Merci à mesdames Isabelle Autissier, Barbara Clerc et Maelle Giraud, navigatrices avec des experiences assez différentes de partager ce temps avec nous.
Présentation des intervenantes
Mme Barbara Clerc est une navigatrice au parcours éclectique.
Adolescente, elle a grandi dans le Sud de la France avec une passion pour la voile et la plongée. Malgré cet amour de la mer dont elle s’est pourtant éloignée lorsque’elle a débuté une carrière de journaliste reporter à Paris. Une séparation insupportable qui l’a conduit à un retour aux sources à 30 ans : « un appel de la mer » comme elle le précise.
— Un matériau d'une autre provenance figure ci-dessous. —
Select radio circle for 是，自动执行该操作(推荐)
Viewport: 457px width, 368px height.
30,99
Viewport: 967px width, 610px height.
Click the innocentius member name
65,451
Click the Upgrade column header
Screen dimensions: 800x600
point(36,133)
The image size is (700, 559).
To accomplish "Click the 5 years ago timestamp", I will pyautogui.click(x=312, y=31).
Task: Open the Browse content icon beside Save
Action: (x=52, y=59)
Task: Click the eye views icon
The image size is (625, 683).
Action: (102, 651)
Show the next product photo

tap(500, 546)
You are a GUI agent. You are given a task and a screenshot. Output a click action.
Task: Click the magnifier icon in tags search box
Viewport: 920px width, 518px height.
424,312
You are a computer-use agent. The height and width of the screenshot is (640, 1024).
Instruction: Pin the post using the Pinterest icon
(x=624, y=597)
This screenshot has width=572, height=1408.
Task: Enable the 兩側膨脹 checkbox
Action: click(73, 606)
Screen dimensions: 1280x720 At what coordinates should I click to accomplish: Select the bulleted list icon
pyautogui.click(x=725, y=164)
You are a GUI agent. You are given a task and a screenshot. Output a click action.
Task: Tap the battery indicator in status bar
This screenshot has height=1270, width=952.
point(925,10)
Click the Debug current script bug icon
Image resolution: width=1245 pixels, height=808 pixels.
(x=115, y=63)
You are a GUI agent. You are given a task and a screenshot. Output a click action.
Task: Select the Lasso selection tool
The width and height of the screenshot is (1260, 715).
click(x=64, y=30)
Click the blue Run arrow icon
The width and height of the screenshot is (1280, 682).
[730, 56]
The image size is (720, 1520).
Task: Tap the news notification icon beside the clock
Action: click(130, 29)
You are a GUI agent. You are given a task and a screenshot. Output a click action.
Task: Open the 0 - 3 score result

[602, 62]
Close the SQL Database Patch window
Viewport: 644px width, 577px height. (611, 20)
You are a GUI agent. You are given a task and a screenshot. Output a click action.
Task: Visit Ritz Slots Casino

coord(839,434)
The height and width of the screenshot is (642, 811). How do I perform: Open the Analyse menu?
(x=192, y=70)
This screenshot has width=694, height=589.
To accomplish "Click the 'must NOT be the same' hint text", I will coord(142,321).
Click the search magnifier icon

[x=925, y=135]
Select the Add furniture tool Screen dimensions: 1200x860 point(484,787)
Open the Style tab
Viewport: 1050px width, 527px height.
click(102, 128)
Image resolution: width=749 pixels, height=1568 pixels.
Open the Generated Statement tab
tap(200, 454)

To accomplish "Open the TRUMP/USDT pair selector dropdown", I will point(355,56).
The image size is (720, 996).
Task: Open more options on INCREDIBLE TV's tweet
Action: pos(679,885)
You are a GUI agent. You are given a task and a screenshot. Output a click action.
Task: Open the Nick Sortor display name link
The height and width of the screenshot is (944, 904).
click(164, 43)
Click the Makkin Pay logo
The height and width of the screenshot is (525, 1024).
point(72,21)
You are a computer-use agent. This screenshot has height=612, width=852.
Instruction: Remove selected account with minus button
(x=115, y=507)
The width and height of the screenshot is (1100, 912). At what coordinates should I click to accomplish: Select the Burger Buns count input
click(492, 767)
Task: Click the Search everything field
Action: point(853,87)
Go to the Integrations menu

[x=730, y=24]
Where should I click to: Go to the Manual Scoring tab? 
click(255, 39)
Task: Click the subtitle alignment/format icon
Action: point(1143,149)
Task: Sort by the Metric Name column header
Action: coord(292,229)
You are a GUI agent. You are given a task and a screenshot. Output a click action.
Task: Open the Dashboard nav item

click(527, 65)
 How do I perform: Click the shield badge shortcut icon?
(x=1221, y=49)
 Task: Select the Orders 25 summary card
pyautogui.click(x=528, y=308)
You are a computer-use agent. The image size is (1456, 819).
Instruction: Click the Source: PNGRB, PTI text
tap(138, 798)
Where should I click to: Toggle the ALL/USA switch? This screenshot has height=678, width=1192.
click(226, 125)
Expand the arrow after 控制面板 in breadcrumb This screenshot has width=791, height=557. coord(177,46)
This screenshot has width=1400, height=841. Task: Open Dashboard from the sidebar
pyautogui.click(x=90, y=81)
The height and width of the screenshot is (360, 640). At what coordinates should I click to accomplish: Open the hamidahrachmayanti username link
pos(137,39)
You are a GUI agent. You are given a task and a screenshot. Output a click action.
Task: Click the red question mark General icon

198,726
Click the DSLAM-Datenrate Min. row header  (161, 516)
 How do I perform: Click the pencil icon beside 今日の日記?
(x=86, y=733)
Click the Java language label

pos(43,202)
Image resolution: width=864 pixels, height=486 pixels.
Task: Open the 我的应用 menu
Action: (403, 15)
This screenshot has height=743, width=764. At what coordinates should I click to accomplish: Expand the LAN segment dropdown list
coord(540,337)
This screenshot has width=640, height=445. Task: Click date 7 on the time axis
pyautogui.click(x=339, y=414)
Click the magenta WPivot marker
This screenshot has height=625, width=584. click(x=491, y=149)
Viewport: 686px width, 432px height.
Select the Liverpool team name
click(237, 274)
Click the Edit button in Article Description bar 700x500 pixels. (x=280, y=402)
Déterminée à mettre l’océan au centre de sa vie, Barbara a su se former et gravir les échelons : monitrice de voile l’été, puis employée de maintenance (nettoyage des tanks, ponçage des panneaux en alu sur les chantiers d’hiver), elle a été embarquée comme matelot.
Elle parvient à être recrutée second Capitaine dans la plaisance professionnelle, poste qu’elle a occupé sur divers yachts pendant plusieurs années à l’international.
Portée par ces expériences positives au fil des années, Barbara enrichit son parcours et retourne se former à l’Ecole Nationale Supérieure Maritime (ENSM) pour obtenir les brevets d’Officier Chef de Quart Passerelle et de Capitaine 3000 afin de pouvoir se consacrer à l’expédition avec cet un objectif engagé : rendre ses compétences et sa passion de la mer utiles à la science et à l'environnement pour protéger cette planète qui la fascine.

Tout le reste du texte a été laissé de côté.